At 12 weeks postoperatively, no cartilage tissue was observed in the defective area in the Df group. In the MC group, chondrocytes in the Safranin O-positive area were sparse, and subchondral bone formation was minimal. In the SESS group, despite sparse chondrocytes in the Safranin O-positive area, bone marrow formation was observed. The MCSESS group exhibited more chondrocytes in the Safranin O-positive area than the other groups, with good bone marrow formation and a smooth cartilage surface (Figure 3).

At 12 weeks postoperation, the modified O’Driscoll histological scoring scale scores for the SESS and MCSESS groups were significantly higher than those for the Df group (Df vs SESS, P = .0097, Df vs MCSESS, P = .019) (Table 2 and Figure 4).

At 24 weeks postoperation, the Df group still had a remaining defect with almost no Safranin O-positive chondrocytes. In the MC group, minced cartilage fragments persisted, but Safranin O-positive chondrocytes were sparse, and the osteochondral junction was poorly reconstructed. The SESS group showed a thinner defect with Safranin O-positive chondrocytes present, although Safranin O-negative fibrous tissue was also observed on the surface. The subchondral bone was repaired to the level of the surrounding subchondral bone. In the MCSESS group, the articular cartilage was close to normal thickness with abundant chondrocytes in the Safranin O-positive area, although the cartilage surface remained irregular. The osteochondral junction was better reconstructed in the MCSESS group than in the other groups (Figure 3).
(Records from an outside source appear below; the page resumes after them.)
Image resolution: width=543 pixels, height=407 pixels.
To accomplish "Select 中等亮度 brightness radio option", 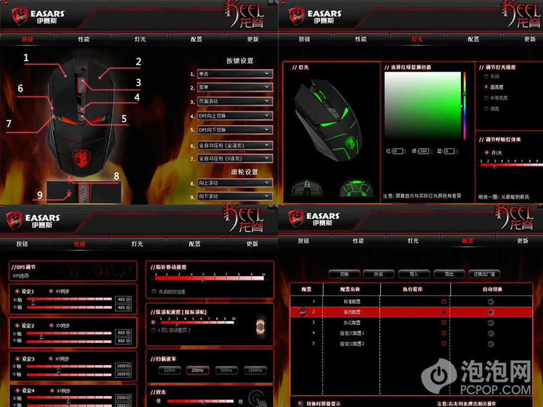I will point(485,98).
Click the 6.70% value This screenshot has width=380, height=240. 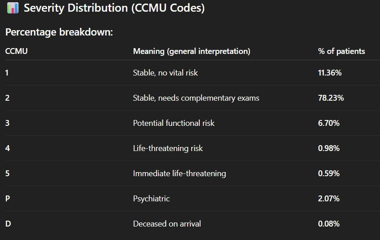[x=328, y=123]
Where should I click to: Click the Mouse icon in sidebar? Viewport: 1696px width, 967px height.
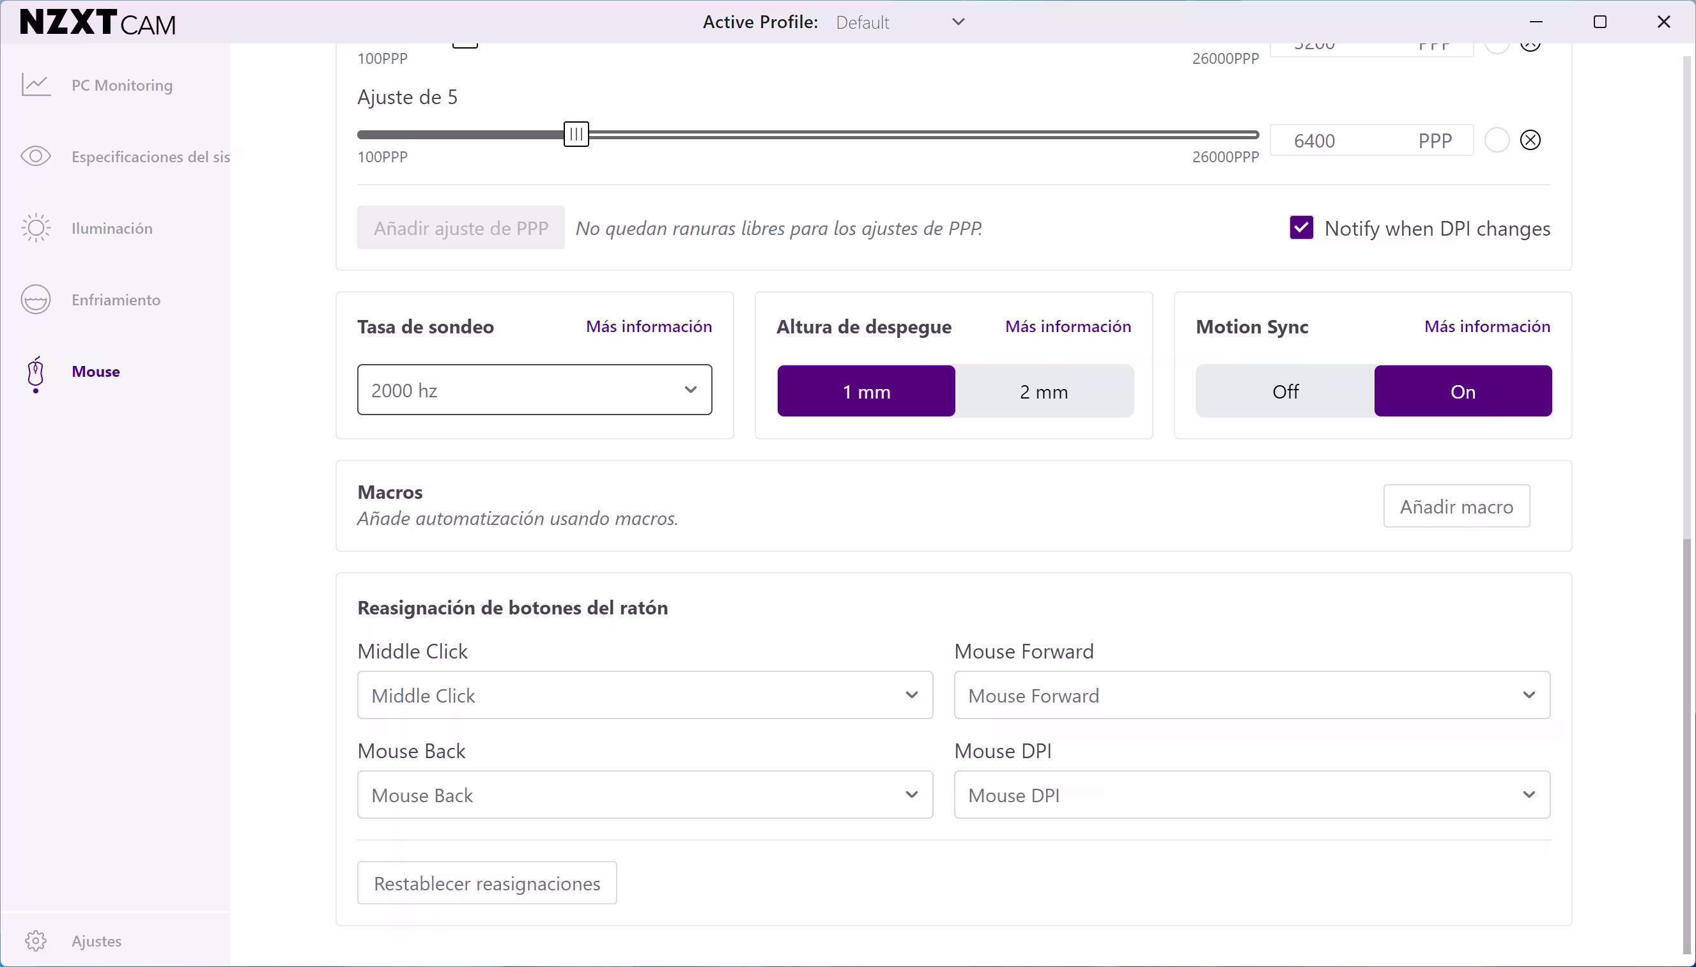pyautogui.click(x=36, y=372)
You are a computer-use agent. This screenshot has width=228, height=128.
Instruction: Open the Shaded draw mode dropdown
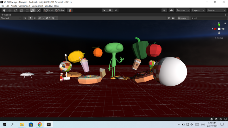pos(10,18)
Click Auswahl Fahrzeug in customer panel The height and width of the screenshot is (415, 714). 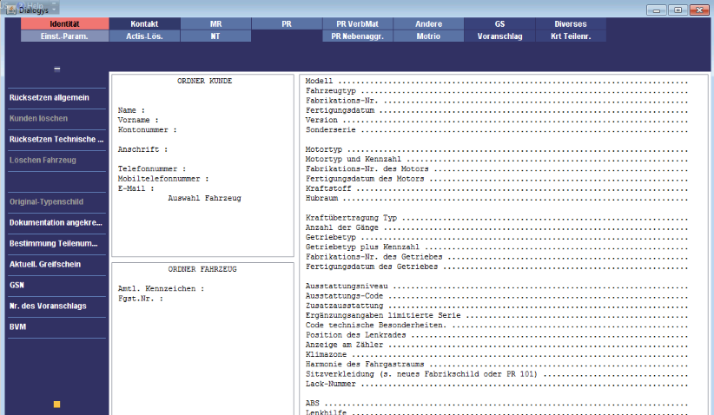point(205,198)
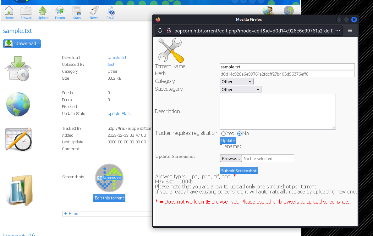The width and height of the screenshot is (373, 236).
Task: Open the address bar overflow menu
Action: (337, 31)
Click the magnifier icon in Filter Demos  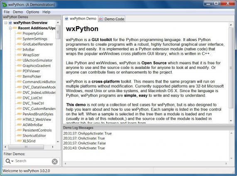[x=8, y=161]
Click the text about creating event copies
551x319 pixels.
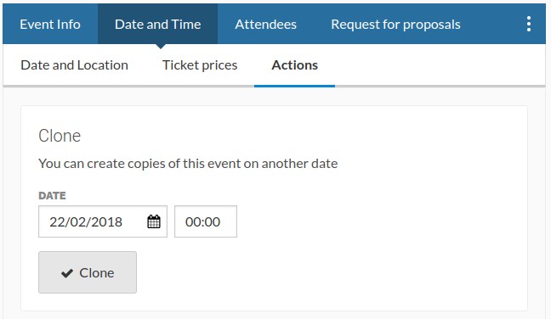pyautogui.click(x=188, y=164)
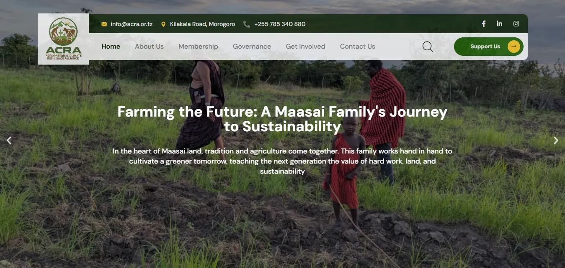Viewport: 565px width, 268px height.
Task: Open the Get Involved menu
Action: click(x=305, y=47)
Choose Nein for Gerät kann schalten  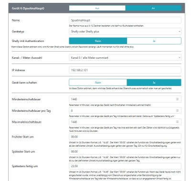[98, 83]
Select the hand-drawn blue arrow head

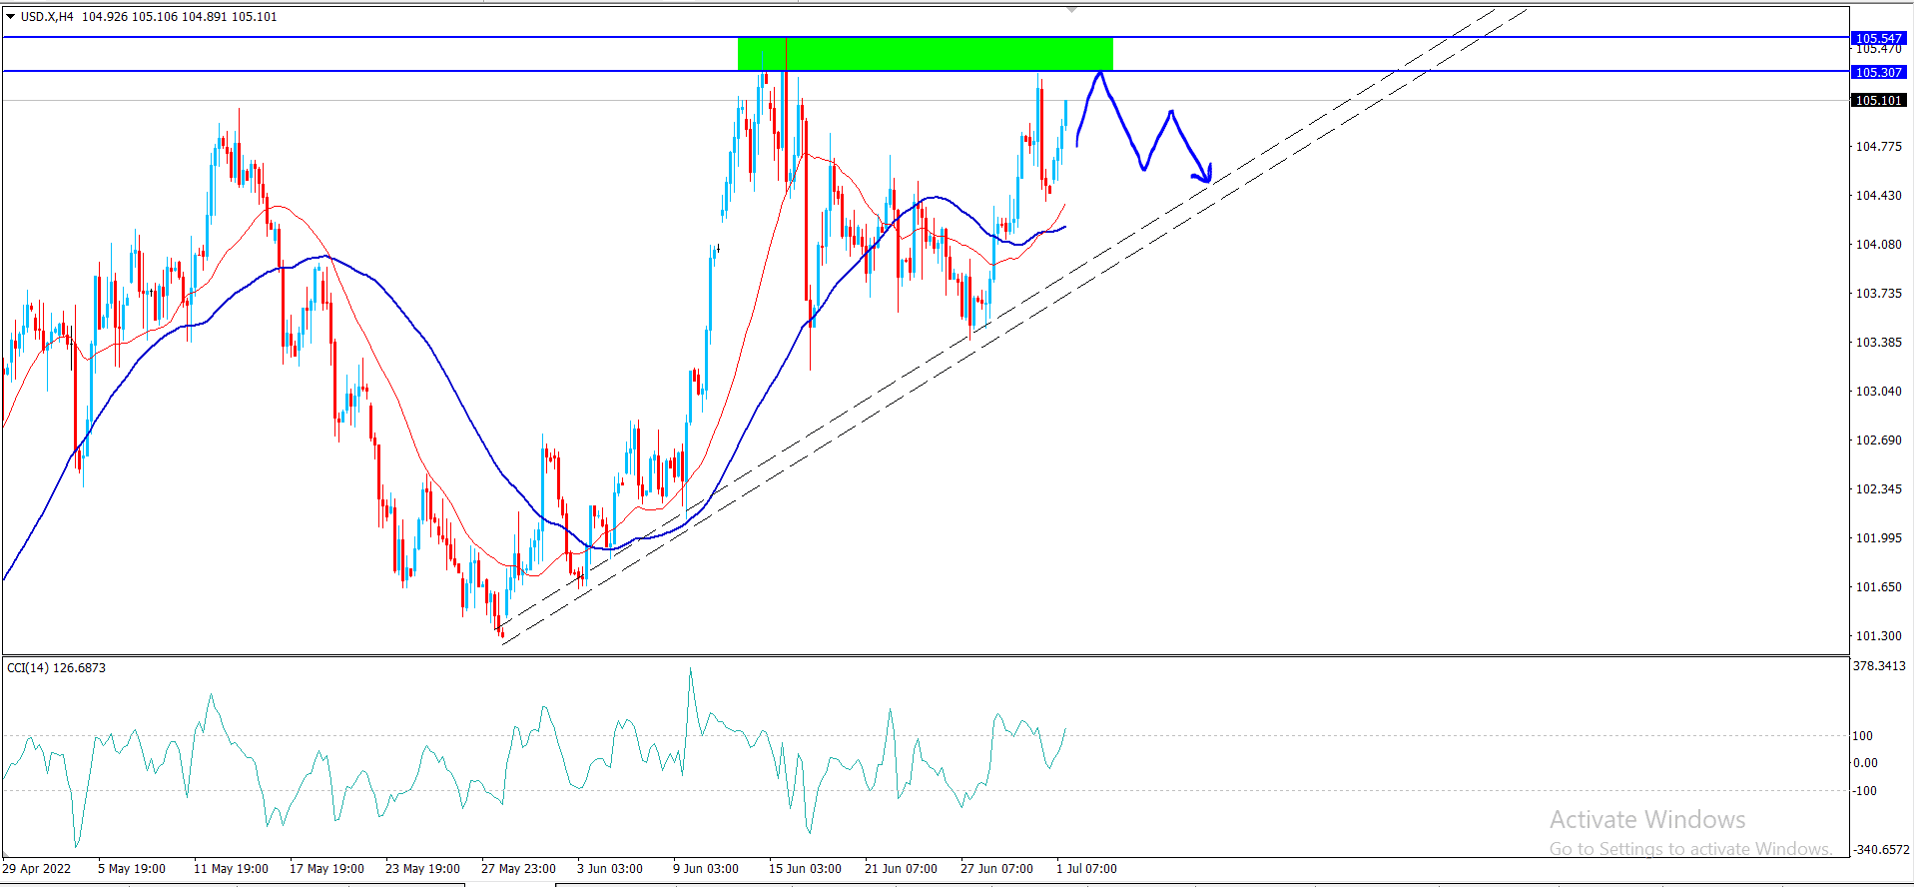pos(1205,176)
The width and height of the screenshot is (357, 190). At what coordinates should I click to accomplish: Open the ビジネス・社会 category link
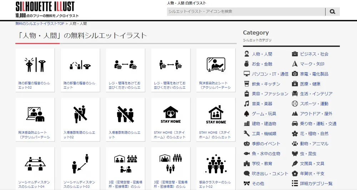pos(314,54)
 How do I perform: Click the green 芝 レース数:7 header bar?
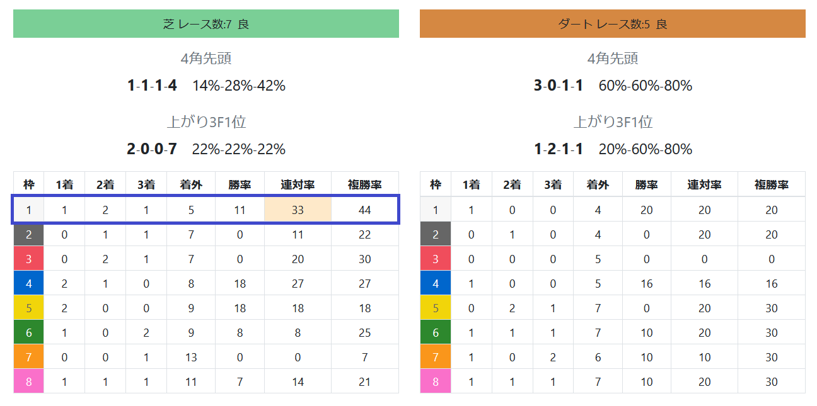206,24
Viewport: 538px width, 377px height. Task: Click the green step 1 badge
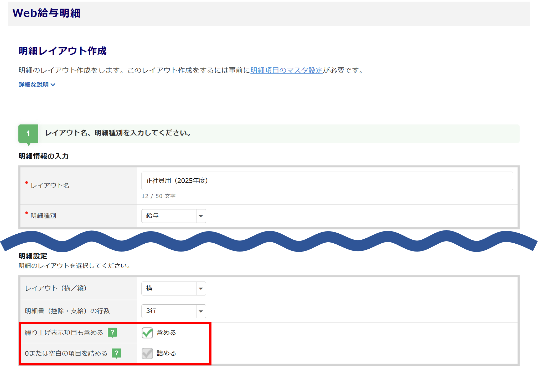click(28, 133)
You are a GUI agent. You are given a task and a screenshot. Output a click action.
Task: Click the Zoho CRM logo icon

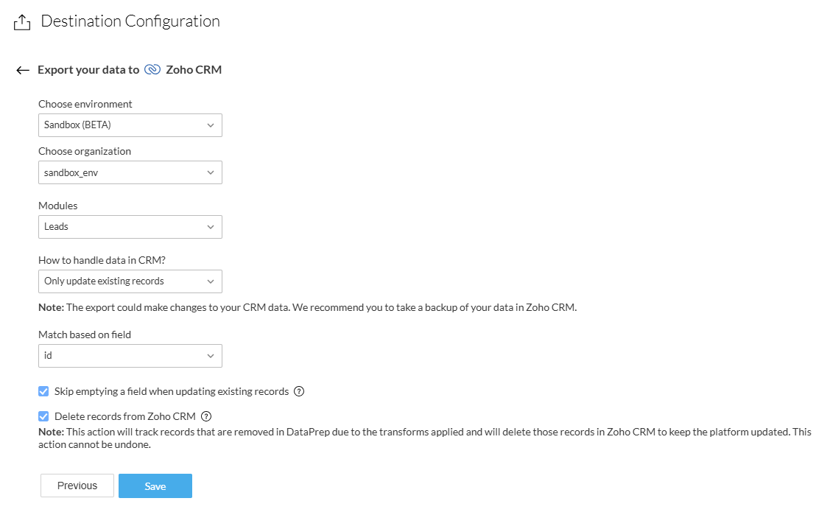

At 24 weeks postoperation, the modified O’Driscoll histological scoring scale scores for the SESS group were significantly higher than those for the Df and MC groups (DF vs SESS, P = .046, MC vs SESS, P = .023) (Table 2). In addition, the score of the MCSESS group was significantly higher than that of the MC group (P = .041) (Figure 4).

Patella

At 8 weeks postoperation, the SESS and MCSESS groups exhibited strong Safranin O positivity and thicker cartilage layers resembling normal patellar cartilage. However, the Df and MC groups showed changes in Safranin O negativity in the cartilage surface and intermediate layers, indicating the onset of degeneration (Figure 5A). The OARSI scores were 10.8 ± 7.1 for the Df group, 10.2 ± 5.2 for the MC group, 2.5 ± 2.4 for the SESS group, and 1.7 ± 0.8 for the MCSESS group (Figure 5B). The scores for the MCSESS group were significantly lower than those for the Df and MC groups (Df vs MCSESS, P = .035; MC vs MCSESS, P = .029) (Table 2).

Figure 5.

(A) Safranin O/Fast Green staining for the patella in each group at 8, 12, and 24 weeks postoperation. Scale bar: 300 mm. (B) OARSI scores in each group at 8, 12, and 24 weeks postoperation. *P < .05; ***P < .001. Df, defect; MC, minced cartilage; MCSESS, minced cartilage and silk-elastin and SpheroSeev; SESS, silk-elastin and SpheroSeev.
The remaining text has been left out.